Tata Rabiha Dajani lived by her own rules. She married my grandfather, a celebrated musician and poet whom I was named after (Yahia Lababidi) when she was merely a teenager and he was in his thirties. When he passed away and she remarried she never lost her love of music. Nor her independence, when her second husband, a well-known historian and educator, also passed away.
Raising four children as a single woman did not cramp her style, either. She was a remarkable figure and lived many lives: Palestinian activist, educator and pioneer in the Arab world as well as a source of inspiration to many. My dear grandmother became a kind of public figure and even lived her private life, outloud, as though performed before an invisible camera.
In fact, there were many photographs and video cameras she employed, as her own best archivist — with closet loads of images and film documenting her various incarnations and life events. This, in addition to the memoirs she published later in life, unapologetically sharing herself with the world, so that her many triumphs and human-all-too human flaws could also be known, publicly, and thereby help to ensure her immortality.
Throughout life's up and downs, my Tata loved to party, even as she approached ninety, inviting musicians over to her house and hosting hundreds —- she would sing, dance and outpace people a fraction of her age, myself included. My ageless grandmother's birthday fell on a leap year, and she liked to divide her age by four and joke that she was younger than all of us (which she was, in spirit).
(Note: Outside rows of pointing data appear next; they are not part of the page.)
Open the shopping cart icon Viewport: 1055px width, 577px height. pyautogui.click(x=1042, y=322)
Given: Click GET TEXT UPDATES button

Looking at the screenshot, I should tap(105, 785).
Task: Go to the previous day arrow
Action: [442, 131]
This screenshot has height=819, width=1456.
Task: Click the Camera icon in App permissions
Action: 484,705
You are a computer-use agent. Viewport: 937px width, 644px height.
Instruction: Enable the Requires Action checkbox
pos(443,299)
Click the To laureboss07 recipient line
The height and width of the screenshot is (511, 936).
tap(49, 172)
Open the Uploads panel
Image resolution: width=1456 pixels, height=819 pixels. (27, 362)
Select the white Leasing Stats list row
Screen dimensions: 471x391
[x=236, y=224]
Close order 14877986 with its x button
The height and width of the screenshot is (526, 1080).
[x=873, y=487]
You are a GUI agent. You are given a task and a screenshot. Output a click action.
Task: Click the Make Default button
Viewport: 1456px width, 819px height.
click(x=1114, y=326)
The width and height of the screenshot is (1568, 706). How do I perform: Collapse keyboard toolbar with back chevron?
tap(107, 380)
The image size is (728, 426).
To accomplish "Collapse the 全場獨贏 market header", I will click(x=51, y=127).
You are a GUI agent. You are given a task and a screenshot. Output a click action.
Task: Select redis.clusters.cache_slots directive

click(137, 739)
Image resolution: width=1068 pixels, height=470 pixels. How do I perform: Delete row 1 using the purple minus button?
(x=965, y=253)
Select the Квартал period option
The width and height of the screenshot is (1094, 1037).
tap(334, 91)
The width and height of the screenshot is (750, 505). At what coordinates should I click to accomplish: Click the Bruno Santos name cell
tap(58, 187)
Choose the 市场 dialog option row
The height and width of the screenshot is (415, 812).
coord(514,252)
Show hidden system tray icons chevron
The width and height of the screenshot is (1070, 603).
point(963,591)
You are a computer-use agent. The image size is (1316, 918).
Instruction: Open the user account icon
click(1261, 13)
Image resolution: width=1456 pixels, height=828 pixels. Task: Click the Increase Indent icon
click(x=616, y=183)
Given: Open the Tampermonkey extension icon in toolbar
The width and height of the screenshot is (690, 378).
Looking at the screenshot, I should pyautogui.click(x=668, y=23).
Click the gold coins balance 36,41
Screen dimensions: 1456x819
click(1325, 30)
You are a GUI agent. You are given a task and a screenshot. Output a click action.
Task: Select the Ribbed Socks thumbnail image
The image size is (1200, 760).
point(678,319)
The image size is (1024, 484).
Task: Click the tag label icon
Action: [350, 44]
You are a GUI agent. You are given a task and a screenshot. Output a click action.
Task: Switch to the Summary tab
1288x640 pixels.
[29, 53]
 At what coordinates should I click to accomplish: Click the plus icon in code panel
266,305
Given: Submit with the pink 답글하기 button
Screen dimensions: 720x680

My Tata was a coquettish, loved to flirt and, gently, scandalize. 'I want to be naughty, but still be nice' went a little ditty she was fond of reciting, along with some racy jokes, she told till the end. Here's a naughty-nice quip she was fond of telling at dinner tables: men love a woman who steals, lies and swears... Steals their heart, lies in their arms, and swears she loves them! Badda... boom
Her love of life & playful mischief were contagious and I saw her as more than family: a wise friend, confident and mentor, since childhood and through her last years. Tata was a disciplinarian, it came with the territory being a school headmaster, and would let you know when she did not like something. But, she was also a ton of fun, and could get on the level of kids.
I remember visiting her as a tiny person in her home in Kuwait--where she through lavish, legendary parties-- and in the downtime, we'd get in costume (along with her staff who were game & she treated as part of the family) and put on plays. When she learned that as 12-year old I was mad for Michael Jackson and would stand outside his hotel in London for hours, just to catch a glimpse of him, she got in on the action and offered up a bedsheet of hers which we turned into a banner declaring our love for MJ :)
In retrospect, I realize what a formative influence she also was on me as a writer, since she spoke to me in sing-songy, witty-wise aphorisms (her own and others) before I even knew what they were. And, I'm glad to say I've been told I had the same smile as her, with half moon eyes ... But there was more of a perpetual twinkle in hers -- like she was in on some private joke or off to a great adventure. Impossible to do justice to her rich life and multi-faceted personality with a story or two -- there were so, so many & she was an incorrigible storyteller -- but, permit me to share another short story with you to illustrate the kind of life-loving spirit she had.
I was visiting my paternal grandmother with my wife, some years go for Christmas, when she lived in Amman, Jordan. It was my wife's first time to meet her, but we expected her to be sleeping when we arrived in the evening, and that we would see her the following morning. Yet, my eccentric and adorable granny was waiting for us in the kitchen, all decked out like a glittering Christmas tree herself, and impatient to go out to a party!
Quickly, take a shower, and let's head out she instructed us, before returning to work on her Christmas greeting cards. She was in her late eighties at the time, and did not drive. Unfortunately, her driver was not there, either, so she asked my wife (who was visiting the Middle East for the first time) to do the honors. But, wait, the plot thickens.
The car had no breaks, one working headlight and we did not have the address to the home we were invited to! Nevermind, my irrepressible granny was still in a great mood and my wife... well, high on adrenaline! The plan was for me to get out of the car and knock on doors of homes that looked like they might be celebrating. Luckily, I got it right early on in the game and we ended up having a fun Christmas party with kids caroling and all! At the end of the night, around 2 in the morning, our hosts pulled my wife and I, aside, and whispered:
Make sure she gets home, safely. Last year, after our party, your grandmother went party hopping...
Well, we were pooped and the dear octogenarian party-animal consented to head back home. When we returned to the US, she confided in me that she checked into a hospital after our departure to recover.
I forgot that I was old she confessed.
Bless your heart, beloved Tata and may you have as much fun in the next life as you did in this one.
The morning following her passing ((March 25, 2020) I awoke refreshed after a vivid, celebratory dream I had last night, featuring dear Tata, with much singing and dancing. I really believe she visited me for a parting, partying send-off... At the end of this marvelous dream/visitation, just before Tata and I got in a car together heading to the airport, she handed me a small gift. Which makes strange sense of a small gift that I received late last night, out of the blue -- that I've come to think was from Tata, too. Thank you!